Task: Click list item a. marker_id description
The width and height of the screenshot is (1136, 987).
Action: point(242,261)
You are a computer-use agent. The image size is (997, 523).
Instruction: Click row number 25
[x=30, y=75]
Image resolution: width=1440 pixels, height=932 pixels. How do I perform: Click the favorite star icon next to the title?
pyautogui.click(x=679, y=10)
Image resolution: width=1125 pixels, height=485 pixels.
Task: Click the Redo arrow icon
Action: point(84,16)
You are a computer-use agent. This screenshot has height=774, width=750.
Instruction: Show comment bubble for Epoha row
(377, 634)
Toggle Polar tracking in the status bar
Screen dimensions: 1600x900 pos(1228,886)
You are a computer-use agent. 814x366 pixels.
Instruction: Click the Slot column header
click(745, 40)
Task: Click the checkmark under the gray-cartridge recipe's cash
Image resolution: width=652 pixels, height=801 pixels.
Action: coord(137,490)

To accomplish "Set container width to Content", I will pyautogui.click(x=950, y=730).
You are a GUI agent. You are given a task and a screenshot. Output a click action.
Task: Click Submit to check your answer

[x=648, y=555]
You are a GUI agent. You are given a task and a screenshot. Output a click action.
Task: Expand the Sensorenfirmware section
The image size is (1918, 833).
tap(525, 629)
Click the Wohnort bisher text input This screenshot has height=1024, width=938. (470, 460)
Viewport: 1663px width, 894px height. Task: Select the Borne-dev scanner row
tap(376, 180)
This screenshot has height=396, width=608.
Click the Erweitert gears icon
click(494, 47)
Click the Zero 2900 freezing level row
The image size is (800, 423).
····················
PROBLEM REQUIREMENTS: Print each record word for word.

PROBLEM SOLUTION:
Task: Click list item a. marker_id description
The width and height of the screenshot is (1136, 987).
Action: point(242,261)
You are a computer-use agent. The image size is (997, 523).
Instruction: Click row number 25
[x=30, y=75]
Image resolution: width=1440 pixels, height=932 pixels. How do I perform: Click the favorite star icon next to the title?
pyautogui.click(x=679, y=10)
Image resolution: width=1125 pixels, height=485 pixels.
Task: Click the Redo arrow icon
Action: point(84,16)
You are a computer-use agent. This screenshot has height=774, width=750.
Instruction: Show comment bubble for Epoha row
(377, 634)
Toggle Polar tracking in the status bar
Screen dimensions: 1600x900 pos(1228,886)
You are a computer-use agent. 814x366 pixels.
Instruction: Click the Slot column header
click(745, 40)
Task: Click the checkmark under the gray-cartridge recipe's cash
Image resolution: width=652 pixels, height=801 pixels.
Action: coord(137,490)

To accomplish "Set container width to Content", I will pyautogui.click(x=950, y=730).
You are a GUI agent. You are given a task and a screenshot. Output a click action.
Task: Click Submit to check your answer

[x=648, y=555]
You are a GUI agent. You are given a task and a screenshot. Output a click action.
Task: Expand the Sensorenfirmware section
The image size is (1918, 833).
tap(525, 629)
Click the Wohnort bisher text input This screenshot has height=1024, width=938. (470, 460)
Viewport: 1663px width, 894px height. Task: Select the Borne-dev scanner row
tap(376, 180)
This screenshot has height=396, width=608.
Click the Erweitert gears icon
click(494, 47)
Click the Zero 2900 freezing level row
The image size is (800, 423).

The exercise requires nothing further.